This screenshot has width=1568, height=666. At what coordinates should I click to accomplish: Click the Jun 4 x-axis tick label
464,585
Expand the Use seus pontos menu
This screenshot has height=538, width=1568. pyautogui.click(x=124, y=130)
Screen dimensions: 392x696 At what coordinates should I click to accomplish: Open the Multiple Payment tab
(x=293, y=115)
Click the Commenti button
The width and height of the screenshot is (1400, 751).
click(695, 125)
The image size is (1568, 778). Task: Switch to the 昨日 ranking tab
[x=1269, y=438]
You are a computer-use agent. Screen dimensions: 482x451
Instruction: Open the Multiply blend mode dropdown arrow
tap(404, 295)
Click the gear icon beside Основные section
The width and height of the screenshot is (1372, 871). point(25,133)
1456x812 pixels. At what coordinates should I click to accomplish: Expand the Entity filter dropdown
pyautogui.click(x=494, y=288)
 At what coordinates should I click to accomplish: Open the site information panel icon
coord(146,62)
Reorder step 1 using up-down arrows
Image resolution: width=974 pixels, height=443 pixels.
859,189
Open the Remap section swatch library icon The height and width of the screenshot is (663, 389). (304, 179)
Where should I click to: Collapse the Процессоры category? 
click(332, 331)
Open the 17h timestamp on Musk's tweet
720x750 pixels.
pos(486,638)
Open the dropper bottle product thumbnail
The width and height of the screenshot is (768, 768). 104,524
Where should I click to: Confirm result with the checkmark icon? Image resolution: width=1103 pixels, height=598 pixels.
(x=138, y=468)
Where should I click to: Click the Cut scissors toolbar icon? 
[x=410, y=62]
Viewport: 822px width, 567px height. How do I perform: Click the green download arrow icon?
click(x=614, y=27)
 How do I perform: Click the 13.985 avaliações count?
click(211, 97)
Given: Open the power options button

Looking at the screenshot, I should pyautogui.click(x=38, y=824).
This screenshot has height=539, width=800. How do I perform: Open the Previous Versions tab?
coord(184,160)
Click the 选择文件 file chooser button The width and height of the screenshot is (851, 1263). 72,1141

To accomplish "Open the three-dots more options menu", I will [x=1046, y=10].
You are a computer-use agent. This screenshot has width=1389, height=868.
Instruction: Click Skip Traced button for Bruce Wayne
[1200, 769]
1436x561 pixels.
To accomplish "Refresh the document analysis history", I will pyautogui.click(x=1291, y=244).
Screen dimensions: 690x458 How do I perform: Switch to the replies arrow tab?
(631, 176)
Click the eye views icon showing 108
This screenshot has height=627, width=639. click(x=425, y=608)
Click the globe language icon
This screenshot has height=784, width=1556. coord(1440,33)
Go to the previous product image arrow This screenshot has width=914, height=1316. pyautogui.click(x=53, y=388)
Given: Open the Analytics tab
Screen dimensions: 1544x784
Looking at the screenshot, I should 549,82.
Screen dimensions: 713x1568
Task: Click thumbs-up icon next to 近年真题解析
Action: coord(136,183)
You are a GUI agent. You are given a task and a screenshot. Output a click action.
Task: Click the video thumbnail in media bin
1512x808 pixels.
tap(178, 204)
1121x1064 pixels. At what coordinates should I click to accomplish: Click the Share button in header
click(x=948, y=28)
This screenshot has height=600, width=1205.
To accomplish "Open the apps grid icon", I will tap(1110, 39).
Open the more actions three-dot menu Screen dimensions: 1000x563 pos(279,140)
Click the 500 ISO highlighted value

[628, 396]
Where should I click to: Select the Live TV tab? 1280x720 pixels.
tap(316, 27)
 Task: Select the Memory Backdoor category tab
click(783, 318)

§ Goal of the exercise
Nothing but the lines from the one with "Screen dimensions: 690x458" through the final line of the data above should be output, exactly as written.

§ Completed task
Screen dimensions: 690x458 How do I perform: Switch to the replies arrow tab?
(631, 176)
Click the eye views icon showing 108
This screenshot has height=627, width=639. click(x=425, y=608)
Click the globe language icon
This screenshot has height=784, width=1556. coord(1440,33)
Go to the previous product image arrow This screenshot has width=914, height=1316. pyautogui.click(x=53, y=388)
Given: Open the Analytics tab
Screen dimensions: 1544x784
Looking at the screenshot, I should 549,82.
Screen dimensions: 713x1568
Task: Click thumbs-up icon next to 近年真题解析
Action: coord(136,183)
You are a GUI agent. You are given a task and a screenshot. Output a click action.
Task: Click the video thumbnail in media bin
1512x808 pixels.
tap(178, 204)
1121x1064 pixels. At what coordinates should I click to accomplish: Click the Share button in header
click(x=948, y=28)
This screenshot has height=600, width=1205.
To accomplish "Open the apps grid icon", I will tap(1110, 39).
Open the more actions three-dot menu Screen dimensions: 1000x563 pos(279,140)
Click the 500 ISO highlighted value

[628, 396]
Where should I click to: Select the Live TV tab? 1280x720 pixels.
tap(316, 27)
 Task: Select the Memory Backdoor category tab
click(783, 318)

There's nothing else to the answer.